What is needed
The answer should contain only the lines from the beginning of the entries through the line that holds "Task: Select sdc", given again exactly, with no pictures.

Data for the task
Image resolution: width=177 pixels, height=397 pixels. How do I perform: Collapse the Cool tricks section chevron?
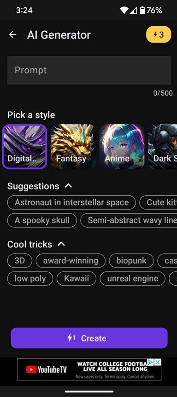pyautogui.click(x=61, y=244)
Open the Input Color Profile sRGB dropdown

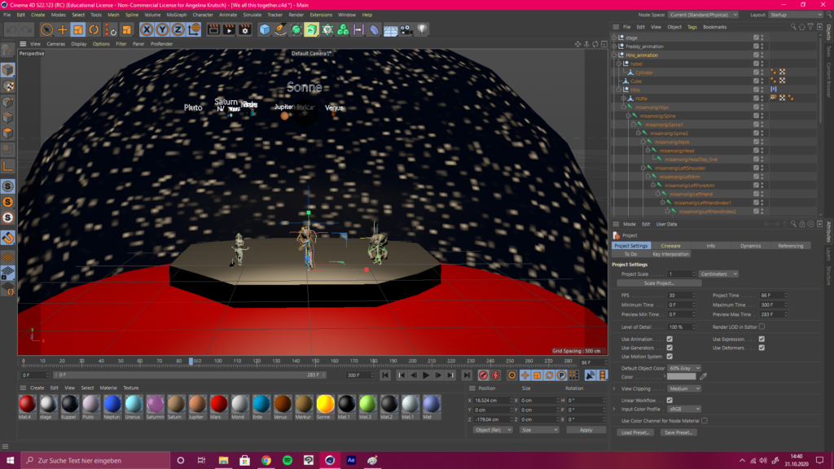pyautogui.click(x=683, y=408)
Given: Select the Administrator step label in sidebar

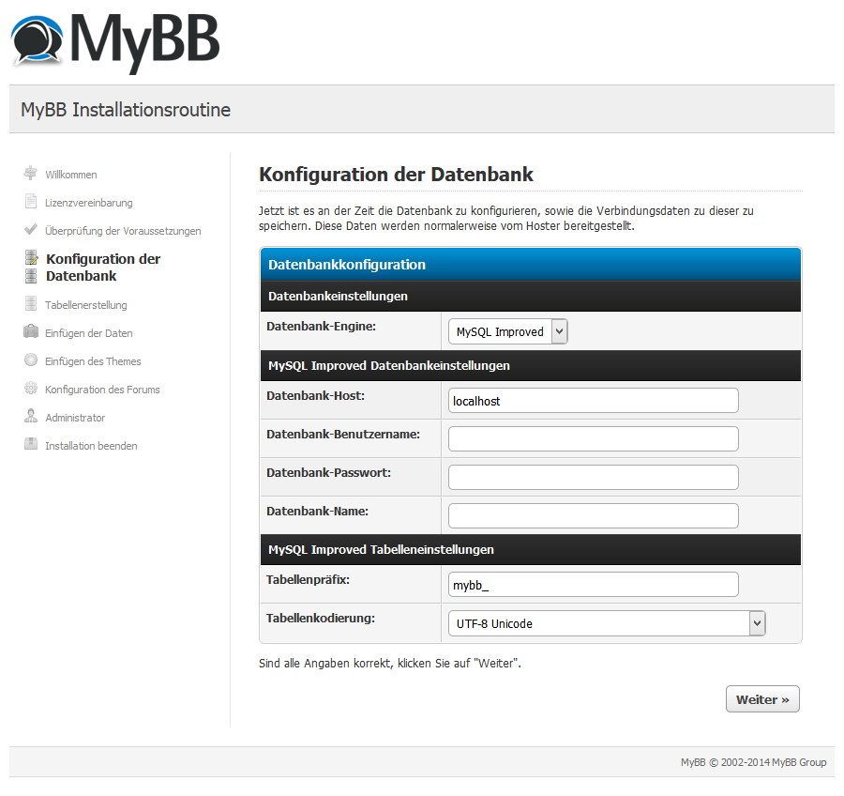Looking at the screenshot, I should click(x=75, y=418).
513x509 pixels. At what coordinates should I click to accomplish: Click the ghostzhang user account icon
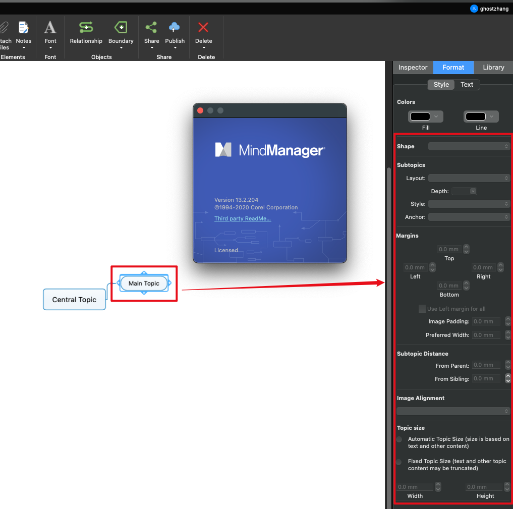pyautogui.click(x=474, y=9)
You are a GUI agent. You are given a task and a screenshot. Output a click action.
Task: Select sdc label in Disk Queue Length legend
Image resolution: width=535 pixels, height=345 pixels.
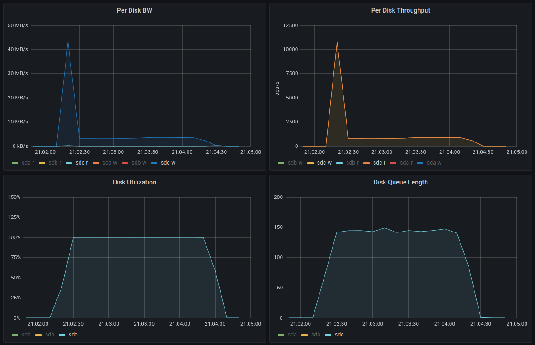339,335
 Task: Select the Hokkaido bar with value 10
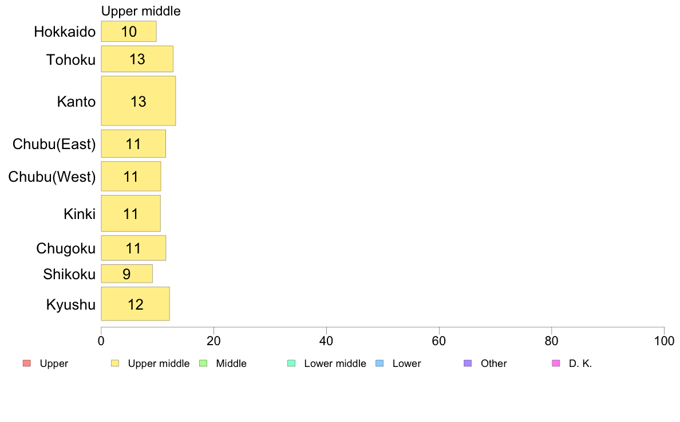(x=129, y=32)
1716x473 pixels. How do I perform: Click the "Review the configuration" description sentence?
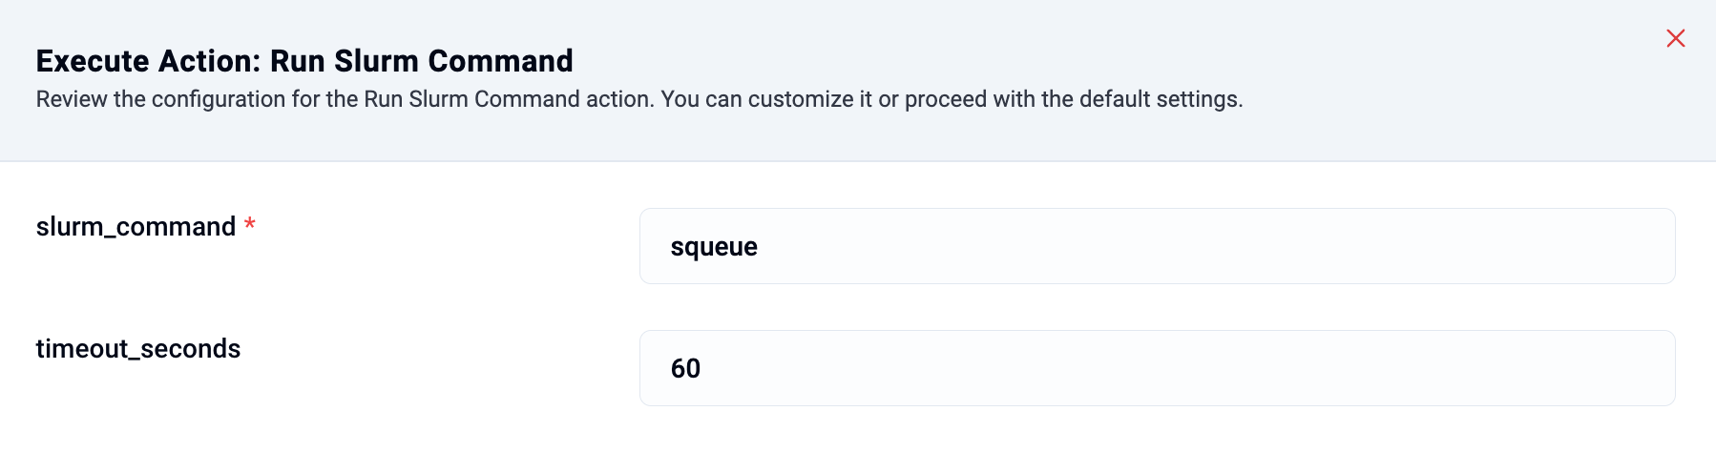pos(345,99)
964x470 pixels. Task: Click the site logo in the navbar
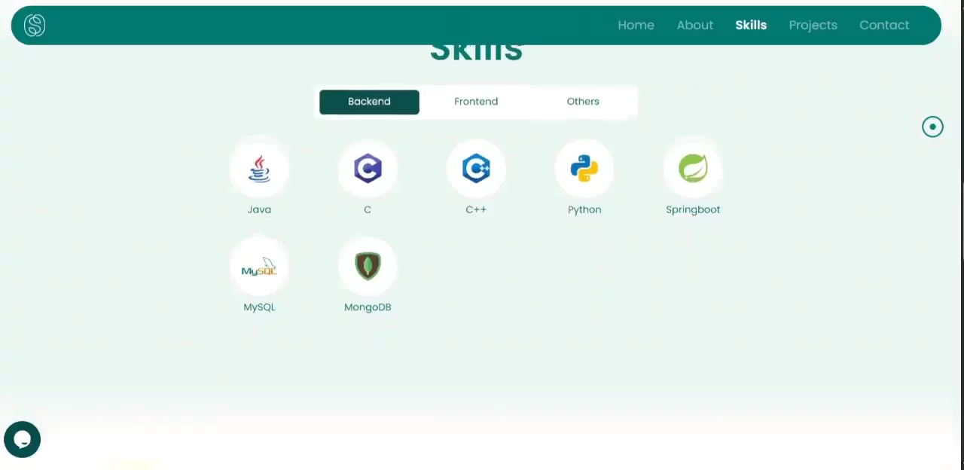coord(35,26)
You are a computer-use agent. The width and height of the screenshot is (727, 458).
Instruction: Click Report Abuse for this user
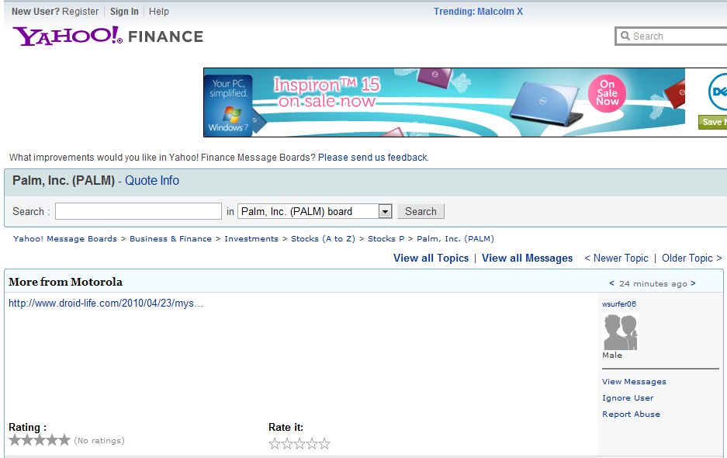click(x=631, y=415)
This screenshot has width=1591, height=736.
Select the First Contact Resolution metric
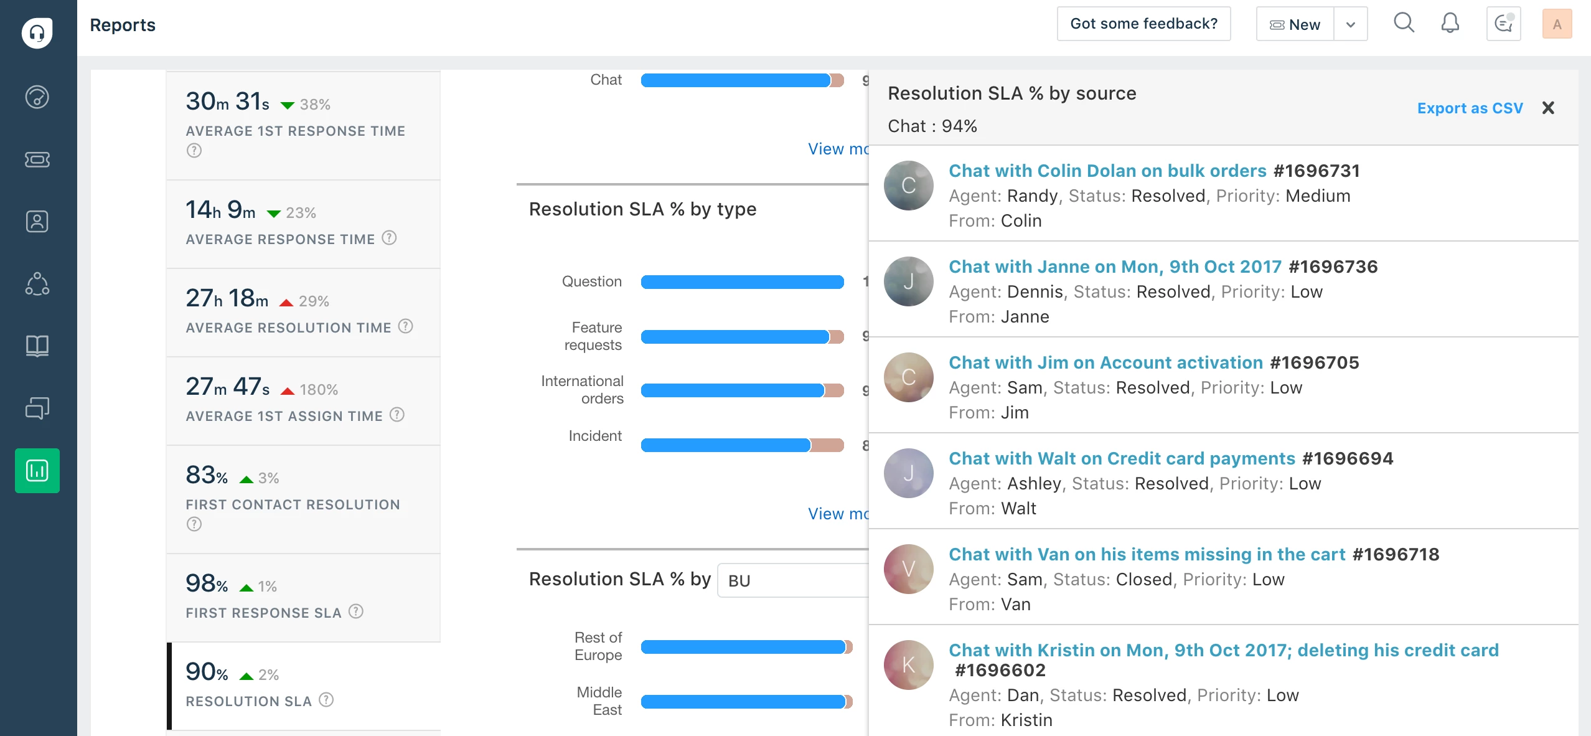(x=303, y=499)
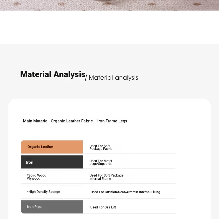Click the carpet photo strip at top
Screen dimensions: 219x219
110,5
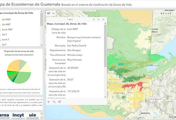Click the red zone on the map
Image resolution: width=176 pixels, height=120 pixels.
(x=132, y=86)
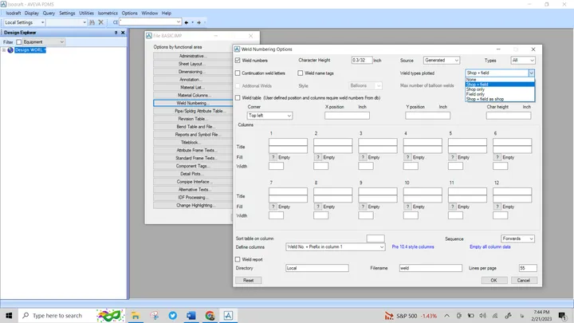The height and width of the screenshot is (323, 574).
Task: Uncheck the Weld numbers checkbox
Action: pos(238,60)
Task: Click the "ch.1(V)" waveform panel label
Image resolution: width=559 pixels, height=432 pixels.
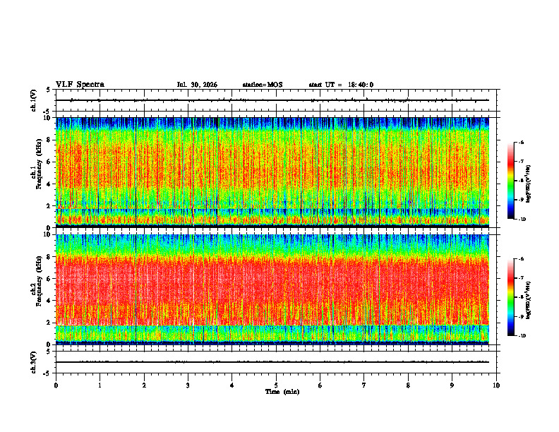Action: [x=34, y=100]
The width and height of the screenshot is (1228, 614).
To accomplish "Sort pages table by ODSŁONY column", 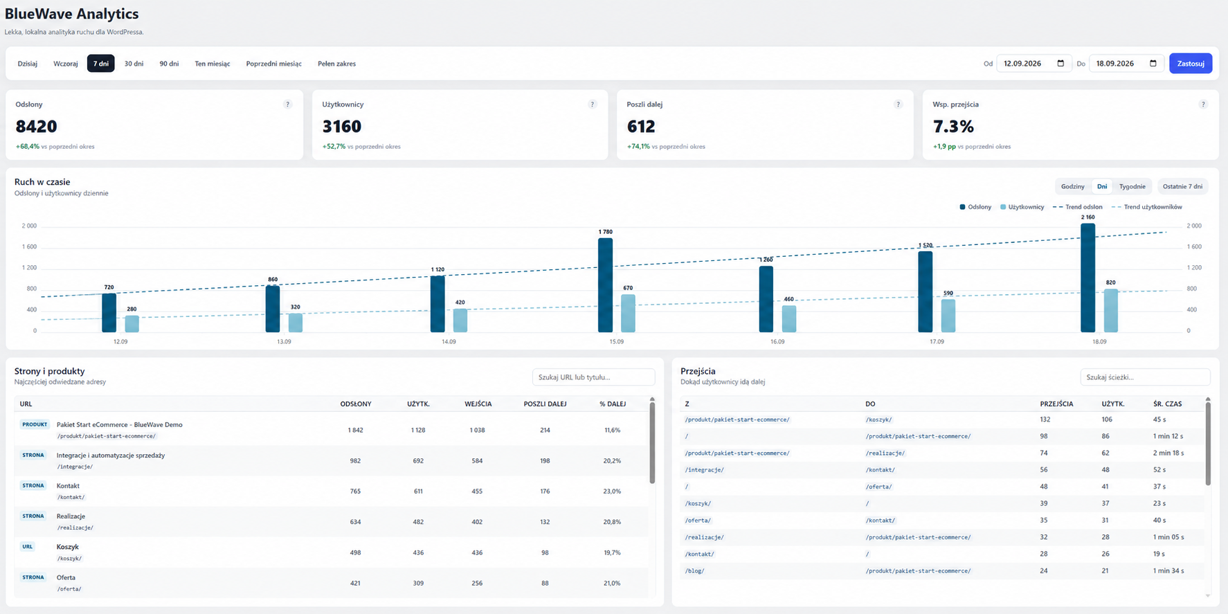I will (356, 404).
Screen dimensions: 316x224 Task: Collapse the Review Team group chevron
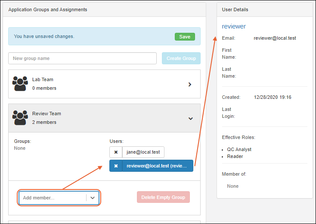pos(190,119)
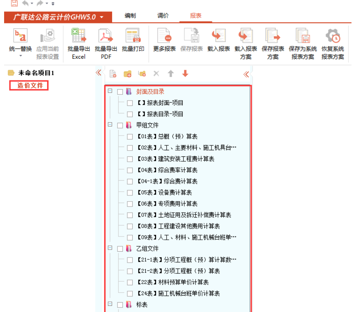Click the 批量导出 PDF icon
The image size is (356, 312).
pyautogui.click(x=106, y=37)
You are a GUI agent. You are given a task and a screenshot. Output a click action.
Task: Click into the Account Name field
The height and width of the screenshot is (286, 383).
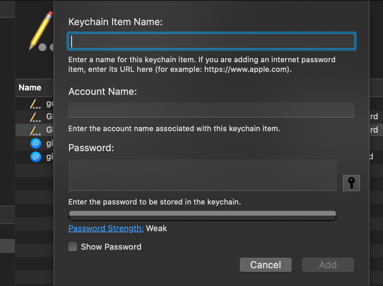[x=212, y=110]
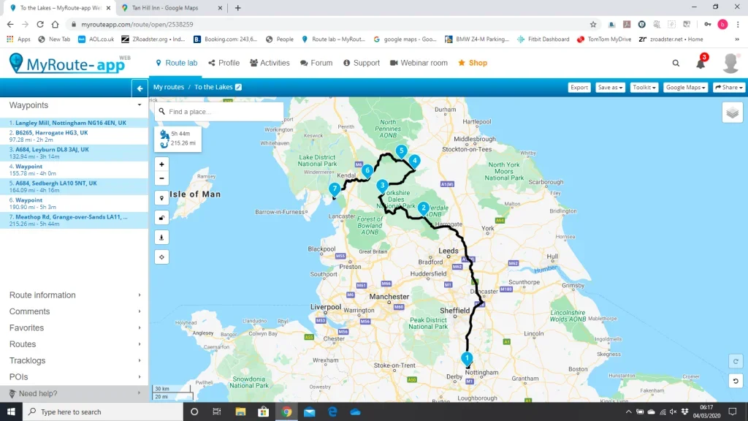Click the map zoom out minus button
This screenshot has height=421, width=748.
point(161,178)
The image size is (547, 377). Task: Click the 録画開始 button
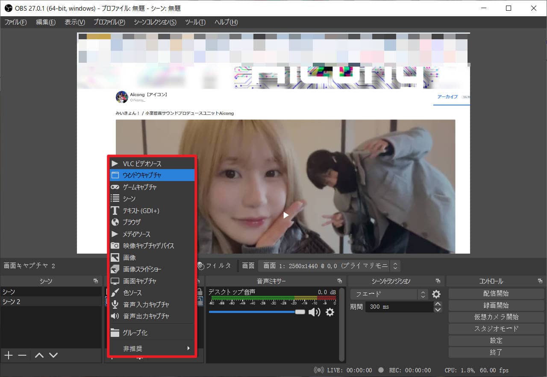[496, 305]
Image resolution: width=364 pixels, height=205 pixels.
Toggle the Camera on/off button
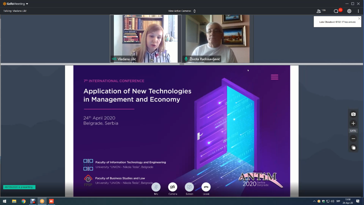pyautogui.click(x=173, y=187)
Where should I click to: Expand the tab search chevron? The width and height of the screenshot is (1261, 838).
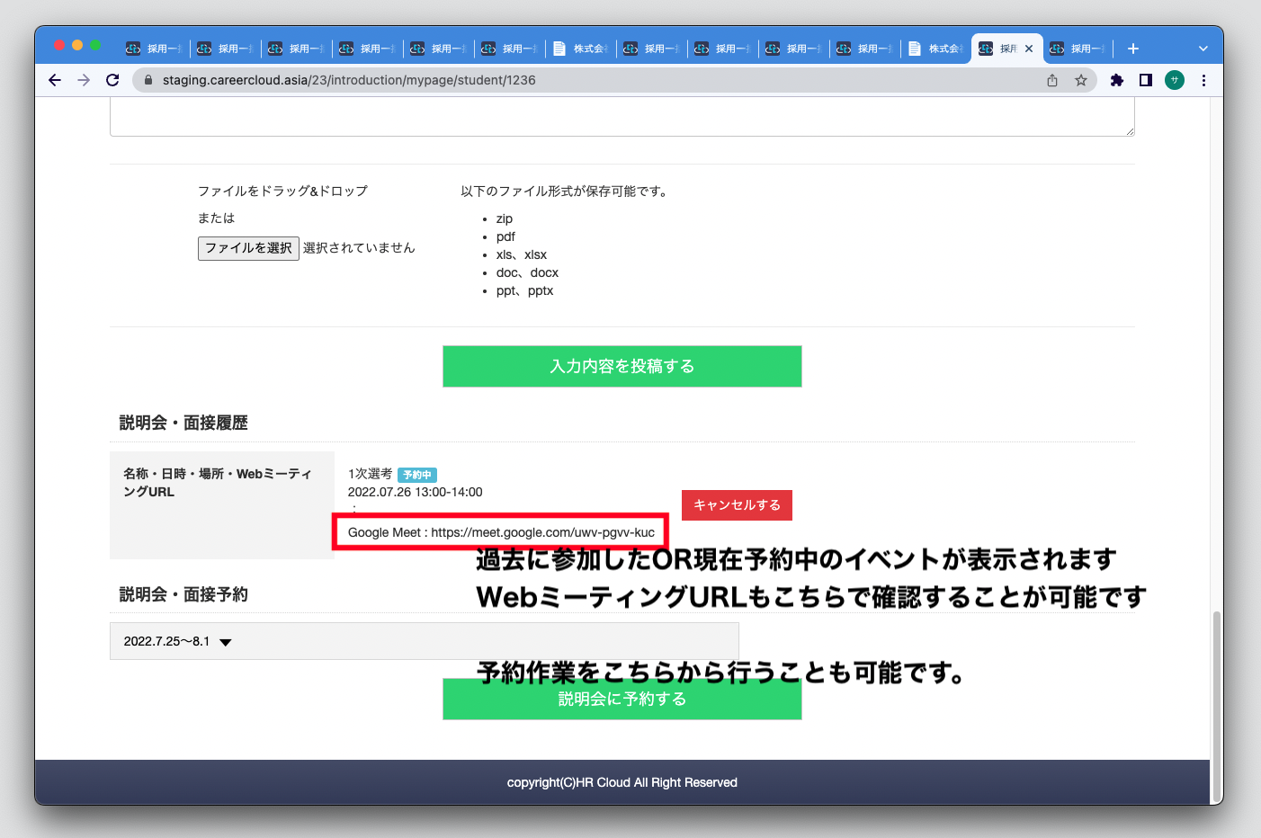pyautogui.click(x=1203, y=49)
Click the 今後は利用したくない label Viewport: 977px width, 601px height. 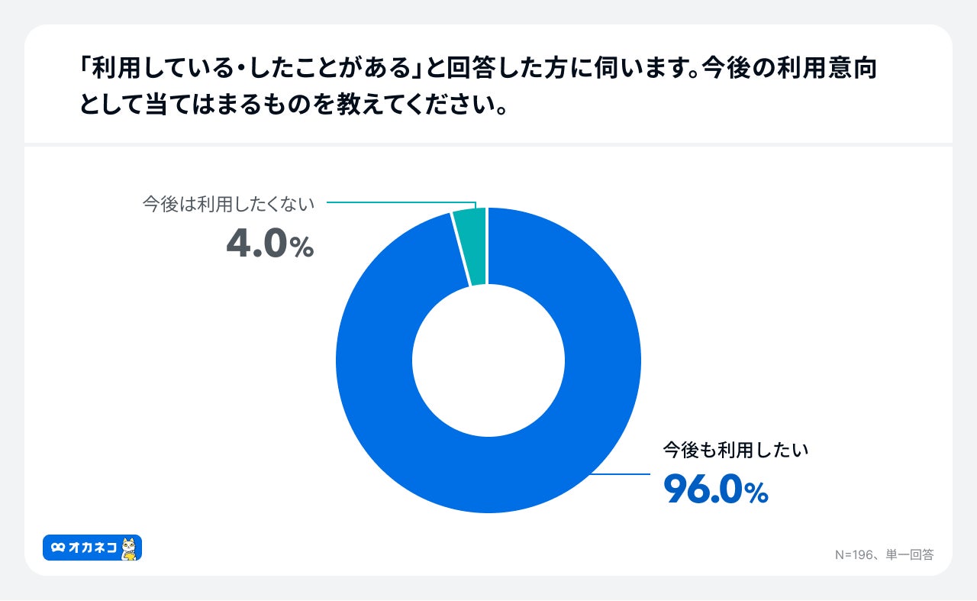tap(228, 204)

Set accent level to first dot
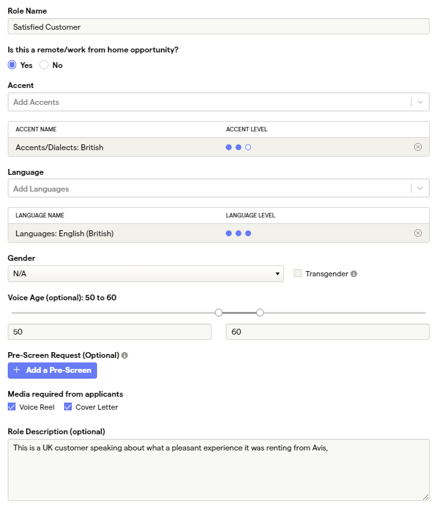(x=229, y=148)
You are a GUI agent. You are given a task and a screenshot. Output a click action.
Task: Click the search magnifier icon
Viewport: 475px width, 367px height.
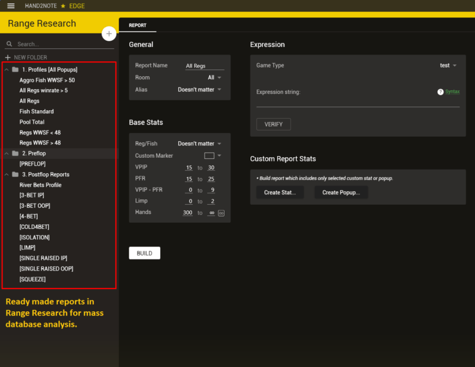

Answer area
Image resolution: width=177 pixels, height=397 pixels. How do I perform: Collapse the Cool tricks section chevron?
pyautogui.click(x=61, y=244)
Open the Input Color Profile sRGB dropdown

pyautogui.click(x=683, y=408)
Given: Select the Administrator step label in sidebar

Looking at the screenshot, I should click(x=75, y=418).
513x509 pixels. At what coordinates should I click to accomplish: Click the ghostzhang user account icon
pyautogui.click(x=474, y=9)
You are a GUI agent. You are given a task and a screenshot. Output a click action.
Task: Select sdc label in Disk Queue Length legend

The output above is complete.